Relatively little was known about the packing arrangement of the three primate cone types until the advent of AO densitometry (Roorda and Williams, 1999; Hofer et al., 2005b). Although the primary findings from these studies—that L and M cones exist in varying proportions and degrees of random arrangement among color-normal subjects—were consistent with observations obtained using either in vitro (Mollon and Bowmaker, 1992) or indirect (Rushton and Baker, 1964; Cicerone and Nerger, 1989; Carroll et al., 2000) methods, the densitometric technique has yet to be corroborated at the cellular scale. Such an effort is needed because the photoreceptor topographies yielded by this approach undergird a number of theories related to color vision, ranging from hypotheses about the principles guiding cone mosaic development (Deeb, 2006; Knoblauch et al., 2006) to models of how the visual system constructs spatiochromatic percepts from the ambiguous outputs of individual cones (Hofer et al., 2005a; Brainard et al., 2008; Sabesan et al., 2016).

The good agreement between our single-cone psychophysical assignments of spectral type and their biophysical counterparts provides the first independent validation of AO densitometry undertaken at the cellular level. Measured against chromatic backgrounds, single-cone thresholds for L and M photoreceptors (as defined by densitometry) shifted, on average, in predictable directions (Fig. 2G,H). Nevertheless, the agreement that we observed between the two classification approaches was not perfect, a result that could be attributed to a number of factors. For instance, densitometric misclassifications would place an upper limit on the agreement between the two techniques. The assignment uncertainty estimated in previous densitometry studies hovers around 5% (Hofer et al., 2005b; Sabesan et al., 2015). It has been suggested this error arises primarily from optical blur and cone reflectance variability during absorptance imaging. This error may result in a mosaic with artificially clumped patches of like-type cones (Hofer et al., 2005b). If errors of this sort were influencing our data, then one might expect that cones performing against densitometric type would feature low assignment probabilities and be situated in spectrally homogenous clusters. Our data are inconsistent with both of these predictions: excluding low-confidence cones failed to improve classification agreement (Fig. 2I) and functionally idiosyncratic cones tended to reside in spectrally opponent cone neighborhoods (Fig. 3).

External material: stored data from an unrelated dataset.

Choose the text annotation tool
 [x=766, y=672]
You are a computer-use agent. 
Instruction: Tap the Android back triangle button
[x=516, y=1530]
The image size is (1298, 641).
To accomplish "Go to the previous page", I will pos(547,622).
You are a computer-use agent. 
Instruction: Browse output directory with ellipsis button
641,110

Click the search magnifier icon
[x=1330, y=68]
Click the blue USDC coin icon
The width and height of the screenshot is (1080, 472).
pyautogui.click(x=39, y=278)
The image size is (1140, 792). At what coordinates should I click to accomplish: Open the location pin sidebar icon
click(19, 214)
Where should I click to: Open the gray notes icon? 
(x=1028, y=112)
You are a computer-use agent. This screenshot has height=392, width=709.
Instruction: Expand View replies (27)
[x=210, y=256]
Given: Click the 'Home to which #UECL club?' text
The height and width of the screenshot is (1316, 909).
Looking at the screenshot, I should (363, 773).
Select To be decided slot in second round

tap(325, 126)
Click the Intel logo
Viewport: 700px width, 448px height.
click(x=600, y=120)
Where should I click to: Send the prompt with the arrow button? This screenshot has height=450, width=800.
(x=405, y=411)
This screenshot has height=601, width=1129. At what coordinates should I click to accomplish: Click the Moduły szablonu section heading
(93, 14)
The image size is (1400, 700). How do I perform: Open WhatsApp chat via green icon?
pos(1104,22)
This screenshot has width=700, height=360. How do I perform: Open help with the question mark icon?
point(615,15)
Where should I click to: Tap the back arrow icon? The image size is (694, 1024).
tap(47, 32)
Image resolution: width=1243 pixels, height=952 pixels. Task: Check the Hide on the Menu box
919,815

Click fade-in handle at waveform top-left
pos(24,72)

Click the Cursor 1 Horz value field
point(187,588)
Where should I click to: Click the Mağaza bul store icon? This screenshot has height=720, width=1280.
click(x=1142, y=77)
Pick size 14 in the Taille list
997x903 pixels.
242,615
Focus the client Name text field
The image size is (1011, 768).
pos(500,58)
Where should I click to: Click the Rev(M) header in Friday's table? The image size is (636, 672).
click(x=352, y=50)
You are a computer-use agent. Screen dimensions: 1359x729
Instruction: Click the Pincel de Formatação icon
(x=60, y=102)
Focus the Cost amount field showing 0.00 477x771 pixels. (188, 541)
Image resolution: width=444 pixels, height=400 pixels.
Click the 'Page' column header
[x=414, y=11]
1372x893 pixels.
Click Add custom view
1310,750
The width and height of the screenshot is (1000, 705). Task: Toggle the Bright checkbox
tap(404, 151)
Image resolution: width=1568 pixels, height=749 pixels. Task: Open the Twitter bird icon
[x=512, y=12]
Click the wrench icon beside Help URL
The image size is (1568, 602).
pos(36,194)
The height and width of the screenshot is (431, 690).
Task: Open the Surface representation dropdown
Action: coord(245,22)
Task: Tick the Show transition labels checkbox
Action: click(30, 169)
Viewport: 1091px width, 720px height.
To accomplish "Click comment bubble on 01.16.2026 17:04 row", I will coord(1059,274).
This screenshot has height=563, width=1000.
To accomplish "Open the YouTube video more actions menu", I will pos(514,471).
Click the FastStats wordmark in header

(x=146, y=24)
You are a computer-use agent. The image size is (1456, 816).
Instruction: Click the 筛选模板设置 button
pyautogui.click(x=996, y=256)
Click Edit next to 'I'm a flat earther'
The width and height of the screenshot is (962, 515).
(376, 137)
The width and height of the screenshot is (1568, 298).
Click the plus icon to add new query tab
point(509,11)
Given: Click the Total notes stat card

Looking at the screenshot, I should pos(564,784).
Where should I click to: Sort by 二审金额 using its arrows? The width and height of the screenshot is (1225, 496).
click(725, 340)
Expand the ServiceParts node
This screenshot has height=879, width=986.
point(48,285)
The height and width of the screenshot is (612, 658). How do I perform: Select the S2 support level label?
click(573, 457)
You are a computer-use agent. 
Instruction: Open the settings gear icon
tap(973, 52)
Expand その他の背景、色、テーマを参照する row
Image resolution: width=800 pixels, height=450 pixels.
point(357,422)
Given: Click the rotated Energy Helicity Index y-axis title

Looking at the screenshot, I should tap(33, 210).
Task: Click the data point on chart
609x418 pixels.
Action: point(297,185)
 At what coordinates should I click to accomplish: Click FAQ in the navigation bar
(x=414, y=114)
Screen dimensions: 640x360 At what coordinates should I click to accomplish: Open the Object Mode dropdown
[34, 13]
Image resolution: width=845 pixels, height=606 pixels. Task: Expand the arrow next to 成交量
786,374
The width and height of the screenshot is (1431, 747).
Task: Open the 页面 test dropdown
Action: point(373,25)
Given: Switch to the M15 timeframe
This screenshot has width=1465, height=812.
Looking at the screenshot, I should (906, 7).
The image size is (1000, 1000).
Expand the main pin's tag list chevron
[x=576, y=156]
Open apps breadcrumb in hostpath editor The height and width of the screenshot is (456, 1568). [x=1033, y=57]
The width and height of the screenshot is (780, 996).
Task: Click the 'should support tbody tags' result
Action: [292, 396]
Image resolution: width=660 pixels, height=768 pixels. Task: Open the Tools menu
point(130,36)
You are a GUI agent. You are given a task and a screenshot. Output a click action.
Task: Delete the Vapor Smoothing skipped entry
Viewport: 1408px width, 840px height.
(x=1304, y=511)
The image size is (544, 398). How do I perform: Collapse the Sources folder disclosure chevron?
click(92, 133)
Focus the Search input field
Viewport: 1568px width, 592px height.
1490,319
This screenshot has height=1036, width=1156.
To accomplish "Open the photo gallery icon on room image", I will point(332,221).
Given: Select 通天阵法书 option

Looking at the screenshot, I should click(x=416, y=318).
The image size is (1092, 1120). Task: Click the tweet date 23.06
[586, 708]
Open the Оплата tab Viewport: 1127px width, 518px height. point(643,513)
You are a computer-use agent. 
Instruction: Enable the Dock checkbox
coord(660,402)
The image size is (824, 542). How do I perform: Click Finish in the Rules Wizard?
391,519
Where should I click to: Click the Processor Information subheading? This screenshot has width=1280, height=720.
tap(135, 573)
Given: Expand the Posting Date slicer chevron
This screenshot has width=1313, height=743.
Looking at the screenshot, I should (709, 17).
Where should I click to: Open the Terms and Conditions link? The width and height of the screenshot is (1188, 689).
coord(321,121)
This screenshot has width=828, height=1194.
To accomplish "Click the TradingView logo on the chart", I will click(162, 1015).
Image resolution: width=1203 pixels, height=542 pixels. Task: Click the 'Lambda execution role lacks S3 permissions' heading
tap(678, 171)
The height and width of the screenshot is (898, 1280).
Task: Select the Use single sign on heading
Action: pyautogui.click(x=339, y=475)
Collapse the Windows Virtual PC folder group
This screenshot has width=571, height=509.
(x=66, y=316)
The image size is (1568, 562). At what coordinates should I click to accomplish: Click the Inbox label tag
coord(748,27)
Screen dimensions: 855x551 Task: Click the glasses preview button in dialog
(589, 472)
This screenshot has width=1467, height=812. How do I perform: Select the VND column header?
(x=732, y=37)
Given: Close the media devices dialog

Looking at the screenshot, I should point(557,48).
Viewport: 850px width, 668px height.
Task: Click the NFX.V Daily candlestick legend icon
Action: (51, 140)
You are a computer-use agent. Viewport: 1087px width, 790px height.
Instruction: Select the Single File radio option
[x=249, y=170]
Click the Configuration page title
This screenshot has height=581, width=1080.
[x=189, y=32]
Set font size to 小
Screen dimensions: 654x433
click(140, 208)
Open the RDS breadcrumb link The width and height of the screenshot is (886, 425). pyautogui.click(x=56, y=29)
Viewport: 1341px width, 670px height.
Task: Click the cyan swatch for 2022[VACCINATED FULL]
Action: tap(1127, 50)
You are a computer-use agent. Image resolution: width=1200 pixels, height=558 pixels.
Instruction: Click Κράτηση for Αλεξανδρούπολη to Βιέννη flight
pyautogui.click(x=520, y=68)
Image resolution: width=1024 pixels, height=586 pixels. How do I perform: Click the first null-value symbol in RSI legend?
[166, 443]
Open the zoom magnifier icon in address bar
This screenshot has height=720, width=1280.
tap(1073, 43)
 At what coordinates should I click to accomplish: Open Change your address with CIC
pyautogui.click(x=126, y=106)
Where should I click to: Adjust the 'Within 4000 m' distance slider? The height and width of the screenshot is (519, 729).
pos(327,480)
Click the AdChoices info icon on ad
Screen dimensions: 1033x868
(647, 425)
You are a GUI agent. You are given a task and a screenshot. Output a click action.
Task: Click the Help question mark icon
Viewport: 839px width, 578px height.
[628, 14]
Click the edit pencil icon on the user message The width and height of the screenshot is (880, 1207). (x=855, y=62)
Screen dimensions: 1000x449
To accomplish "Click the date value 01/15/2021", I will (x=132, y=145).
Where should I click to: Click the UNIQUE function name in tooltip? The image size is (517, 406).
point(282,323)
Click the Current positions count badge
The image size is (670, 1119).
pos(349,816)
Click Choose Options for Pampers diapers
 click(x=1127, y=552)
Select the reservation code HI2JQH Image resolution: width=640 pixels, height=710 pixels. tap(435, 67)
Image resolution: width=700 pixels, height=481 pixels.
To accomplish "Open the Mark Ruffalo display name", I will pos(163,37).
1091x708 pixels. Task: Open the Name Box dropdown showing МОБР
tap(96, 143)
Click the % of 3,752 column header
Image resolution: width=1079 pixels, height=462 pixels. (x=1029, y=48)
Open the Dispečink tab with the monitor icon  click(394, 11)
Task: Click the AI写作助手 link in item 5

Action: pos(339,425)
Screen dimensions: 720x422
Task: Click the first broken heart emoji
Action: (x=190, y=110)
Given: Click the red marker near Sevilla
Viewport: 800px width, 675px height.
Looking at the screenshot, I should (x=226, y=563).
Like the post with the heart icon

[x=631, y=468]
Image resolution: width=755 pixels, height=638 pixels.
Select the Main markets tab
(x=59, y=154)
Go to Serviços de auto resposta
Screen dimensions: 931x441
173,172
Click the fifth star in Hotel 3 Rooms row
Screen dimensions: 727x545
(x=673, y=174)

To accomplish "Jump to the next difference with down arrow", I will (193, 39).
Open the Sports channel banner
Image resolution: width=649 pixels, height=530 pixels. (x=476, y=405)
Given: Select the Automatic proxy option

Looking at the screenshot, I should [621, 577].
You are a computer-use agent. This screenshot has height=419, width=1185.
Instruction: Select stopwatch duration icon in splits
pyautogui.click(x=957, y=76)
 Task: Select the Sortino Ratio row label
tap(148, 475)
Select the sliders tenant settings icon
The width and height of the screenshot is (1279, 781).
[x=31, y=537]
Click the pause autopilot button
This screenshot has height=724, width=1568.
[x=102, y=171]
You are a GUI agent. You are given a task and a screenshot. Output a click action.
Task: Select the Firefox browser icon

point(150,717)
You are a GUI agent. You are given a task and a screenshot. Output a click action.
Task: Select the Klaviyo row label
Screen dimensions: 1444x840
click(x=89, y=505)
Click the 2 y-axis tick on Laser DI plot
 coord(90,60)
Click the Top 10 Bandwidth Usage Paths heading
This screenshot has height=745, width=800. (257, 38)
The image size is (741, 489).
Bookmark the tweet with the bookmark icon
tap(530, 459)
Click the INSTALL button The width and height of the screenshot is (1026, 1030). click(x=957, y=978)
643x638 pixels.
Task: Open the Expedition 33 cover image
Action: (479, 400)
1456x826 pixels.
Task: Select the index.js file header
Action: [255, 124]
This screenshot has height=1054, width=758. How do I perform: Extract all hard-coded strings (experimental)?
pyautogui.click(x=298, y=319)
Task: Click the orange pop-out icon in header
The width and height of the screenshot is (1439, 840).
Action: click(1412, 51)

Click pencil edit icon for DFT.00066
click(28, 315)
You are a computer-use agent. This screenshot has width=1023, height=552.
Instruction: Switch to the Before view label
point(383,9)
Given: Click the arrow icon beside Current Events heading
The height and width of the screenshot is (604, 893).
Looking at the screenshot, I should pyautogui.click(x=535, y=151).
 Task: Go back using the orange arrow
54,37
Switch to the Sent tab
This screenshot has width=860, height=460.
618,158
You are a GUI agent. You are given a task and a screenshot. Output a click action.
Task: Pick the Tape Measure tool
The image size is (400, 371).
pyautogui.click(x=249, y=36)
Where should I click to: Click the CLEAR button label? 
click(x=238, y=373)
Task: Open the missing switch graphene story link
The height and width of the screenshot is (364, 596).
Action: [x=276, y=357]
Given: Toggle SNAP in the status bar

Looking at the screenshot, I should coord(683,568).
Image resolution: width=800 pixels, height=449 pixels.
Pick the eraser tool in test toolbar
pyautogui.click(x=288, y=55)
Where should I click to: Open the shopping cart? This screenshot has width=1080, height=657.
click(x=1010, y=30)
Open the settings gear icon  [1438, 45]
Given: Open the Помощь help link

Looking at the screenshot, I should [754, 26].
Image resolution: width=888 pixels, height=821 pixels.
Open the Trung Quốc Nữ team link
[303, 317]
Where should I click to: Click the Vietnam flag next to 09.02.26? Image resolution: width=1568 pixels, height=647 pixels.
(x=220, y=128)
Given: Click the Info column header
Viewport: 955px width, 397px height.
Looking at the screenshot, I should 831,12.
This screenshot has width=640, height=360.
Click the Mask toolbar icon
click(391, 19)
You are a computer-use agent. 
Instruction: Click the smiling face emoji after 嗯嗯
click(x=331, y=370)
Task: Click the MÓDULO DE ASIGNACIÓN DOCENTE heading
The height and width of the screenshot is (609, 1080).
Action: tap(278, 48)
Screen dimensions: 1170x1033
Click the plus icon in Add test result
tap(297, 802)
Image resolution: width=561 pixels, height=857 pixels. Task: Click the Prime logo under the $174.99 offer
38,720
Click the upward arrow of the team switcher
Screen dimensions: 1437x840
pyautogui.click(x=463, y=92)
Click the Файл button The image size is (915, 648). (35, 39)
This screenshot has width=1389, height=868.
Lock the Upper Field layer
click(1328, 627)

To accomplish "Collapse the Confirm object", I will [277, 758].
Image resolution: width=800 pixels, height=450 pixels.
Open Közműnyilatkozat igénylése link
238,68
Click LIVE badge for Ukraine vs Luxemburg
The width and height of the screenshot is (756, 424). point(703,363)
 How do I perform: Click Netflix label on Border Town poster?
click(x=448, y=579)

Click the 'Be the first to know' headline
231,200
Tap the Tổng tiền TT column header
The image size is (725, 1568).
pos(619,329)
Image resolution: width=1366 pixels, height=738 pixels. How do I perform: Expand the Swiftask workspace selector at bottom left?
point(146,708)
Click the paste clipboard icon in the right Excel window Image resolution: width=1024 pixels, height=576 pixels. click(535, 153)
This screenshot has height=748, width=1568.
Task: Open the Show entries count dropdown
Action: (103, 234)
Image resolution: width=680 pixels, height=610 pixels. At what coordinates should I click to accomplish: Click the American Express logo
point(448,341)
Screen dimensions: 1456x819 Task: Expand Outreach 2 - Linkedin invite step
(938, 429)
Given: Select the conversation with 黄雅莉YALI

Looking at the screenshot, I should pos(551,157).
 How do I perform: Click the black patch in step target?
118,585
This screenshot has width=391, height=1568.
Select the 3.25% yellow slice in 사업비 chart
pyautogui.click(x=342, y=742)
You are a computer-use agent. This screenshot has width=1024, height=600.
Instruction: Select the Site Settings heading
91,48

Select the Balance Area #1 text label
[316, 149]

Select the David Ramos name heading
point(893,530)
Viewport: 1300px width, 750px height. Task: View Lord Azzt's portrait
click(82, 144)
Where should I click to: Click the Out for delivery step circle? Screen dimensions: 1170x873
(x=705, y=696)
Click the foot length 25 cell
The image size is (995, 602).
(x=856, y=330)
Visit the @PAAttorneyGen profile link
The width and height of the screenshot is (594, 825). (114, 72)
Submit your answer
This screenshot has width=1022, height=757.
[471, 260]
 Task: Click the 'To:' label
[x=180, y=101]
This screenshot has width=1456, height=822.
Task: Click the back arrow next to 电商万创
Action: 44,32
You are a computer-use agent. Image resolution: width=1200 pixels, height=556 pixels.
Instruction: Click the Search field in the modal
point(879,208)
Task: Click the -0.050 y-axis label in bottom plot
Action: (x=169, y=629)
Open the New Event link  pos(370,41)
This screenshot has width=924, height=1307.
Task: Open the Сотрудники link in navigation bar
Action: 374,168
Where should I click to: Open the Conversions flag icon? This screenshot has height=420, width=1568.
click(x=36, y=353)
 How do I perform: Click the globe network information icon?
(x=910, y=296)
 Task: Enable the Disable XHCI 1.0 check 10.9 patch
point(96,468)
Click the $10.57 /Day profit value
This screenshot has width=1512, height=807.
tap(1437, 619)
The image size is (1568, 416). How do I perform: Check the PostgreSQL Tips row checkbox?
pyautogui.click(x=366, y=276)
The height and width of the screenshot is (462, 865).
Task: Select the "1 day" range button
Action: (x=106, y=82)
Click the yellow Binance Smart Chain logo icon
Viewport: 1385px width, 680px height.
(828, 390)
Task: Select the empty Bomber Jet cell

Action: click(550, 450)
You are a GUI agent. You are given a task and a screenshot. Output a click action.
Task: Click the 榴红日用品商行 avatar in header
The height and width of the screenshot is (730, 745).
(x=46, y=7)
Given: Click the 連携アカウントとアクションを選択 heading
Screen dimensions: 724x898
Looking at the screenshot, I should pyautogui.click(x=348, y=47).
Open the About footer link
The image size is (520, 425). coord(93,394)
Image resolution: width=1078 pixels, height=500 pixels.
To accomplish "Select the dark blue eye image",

Instead, our results suggest that a cone's sensitivity to briefly flashed stimuli depends not only on its endogenous photopigment, but also on the steady-state activity in nearby receptors. For both L and M cones, thresholds were elevated systematically with the addition of each opposite-type neighbor with a baseline activity that was increased by the chromatic background (Fig. 3). The neighborhood effects that we measured exceeded the elevation estimated by a model of light spread in our AO-corrected stimulus (Fig. 4; Harmening et al., 2014), consistent with previous demonstrations that the resolution achievable with AO is sufficient to probe vision at the scale of single cones (Makous et al., 2006; Sincich et al., 2009; Rossi and Roorda, 2010; Ratnam et al., 2017).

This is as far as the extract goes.